The power of speculative fiction is not to terrify us about the future, but to show us what it might look like to literally inhabit our ideas. We read stories where human characters grapple with our shared, eternal problems — survival, love, identity, purpose, access to authentic Mexican cuisine — but they do so in the constraints of structures that are just outlines for us. Speculative fiction is not a crystal ball; it’s a mirror, showing us the world we live in projected into a fresh, imaginary space. . .(that is) not so distant from our own lives. Not distant at all: separated from the life my family lives in Phoenix only by the turn of a tap that brings us water in the desert, whenever we want. …

This is especially important in the context of climate change and climate fiction, or cli-fi, where environmental changes that are inevitable and social adaptations that seem impossible are headed for spectacular collision. Climate fiction allows us to kill our darlings, as the writers say, and road-test our assumptions. Using the imagination laboratory between our ears, we can hypothesize about ditching political sacred cows and cultural mores that otherwise seem as inescapable as gravity.

Ted Howell recently taught a cli-fi course at Temple University, and in this post he shares both some tales of how the course affected his students, and links to class materials, including the main webpage for the class, a list of links to other sites covering cli-fi (including a slightly broader one that I’ll definitely be digging into, Eco-Fiction.com), and a page gathering reviews of eleven key titles in the field. (Don’t let my sharing of these key resources prevent you from perusing his full piece!)

As Finn stresses in his piece, when the narrative about climate change is limited to “endless discussion about lawn-watering, rate hikes, lawsuits, and the existential threat (or not) posed by the California almond industry,” we can find ourselves drifting into abstraction and an emotional distancing from the reality of the futures that we’re flirting with.  Humans have always relied on stories to help us grapple with the consequences of our decisions—through both cautionary tales of those who chose poorly and stories of heroes who found the better way forward out of a time of confusion.  Resilient investors would do well to be familiar with both possibilities.

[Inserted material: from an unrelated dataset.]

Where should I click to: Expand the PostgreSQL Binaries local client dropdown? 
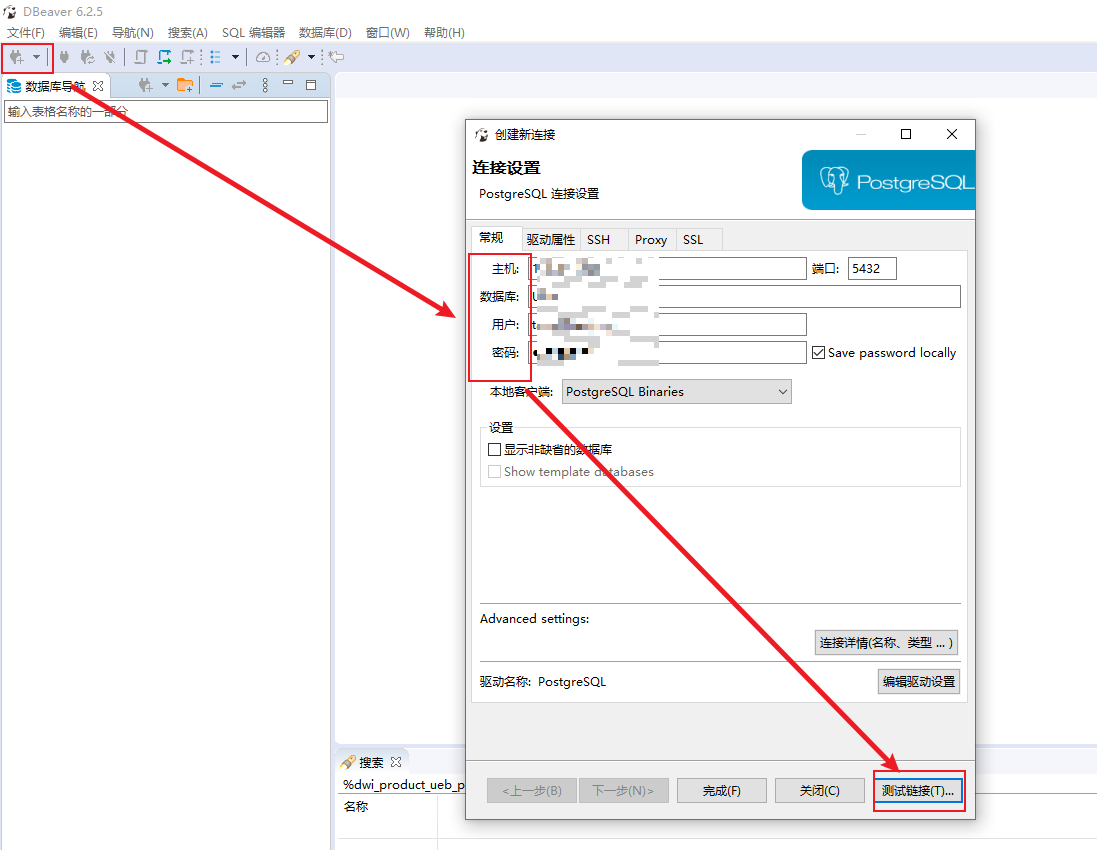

We’ll close with a final thought from Finn’s essay, Imagining Climate:

Imagination is what speculative and science fiction have to offer in the conversation about climate change. It’s not that climate change is a figment of a possible future, but that its deep infiltration of the present is so vast and slow that we need to see it through fiction. Bruce Sterling called it “a melancholy and tiresome reality,” and when Atwood inaugurated the Imagination and Climate Futures Initiative in November of 2014, she called it “everything change.” Perhaps the single best tool we have to combat wicked problems and complex systems is narrative — the ambiguity, complexity, and specificity of stories that can capture an entire era through the eye, and the heart, of a single character.

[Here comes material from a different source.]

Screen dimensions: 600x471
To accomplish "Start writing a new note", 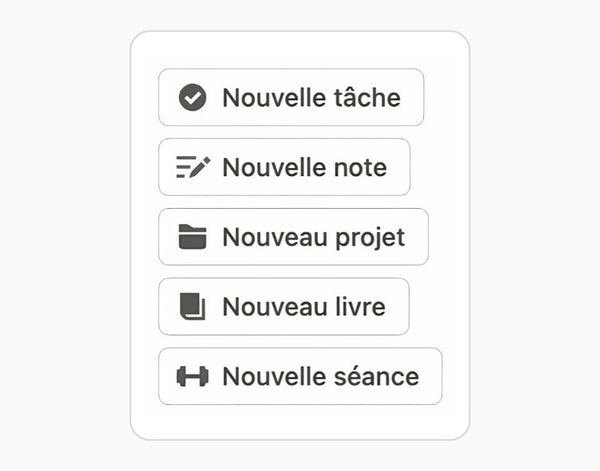I will click(x=284, y=167).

And, yes, I’ll say it: we also need more optimism. Climate fiction should not only be about the things that can’t and shouldn’t happen. We have to imagine better tomorrows in order to change our reality today. We need stories that make sense of climate change and chart a path to action, helping us to see the challenges clearly but also begin envisioning our answers to those challenges. We need infectious, thrilling, scientifically grounded stories about what might be — stories that invite all of us to see the world as it is and make it a better place than we found it.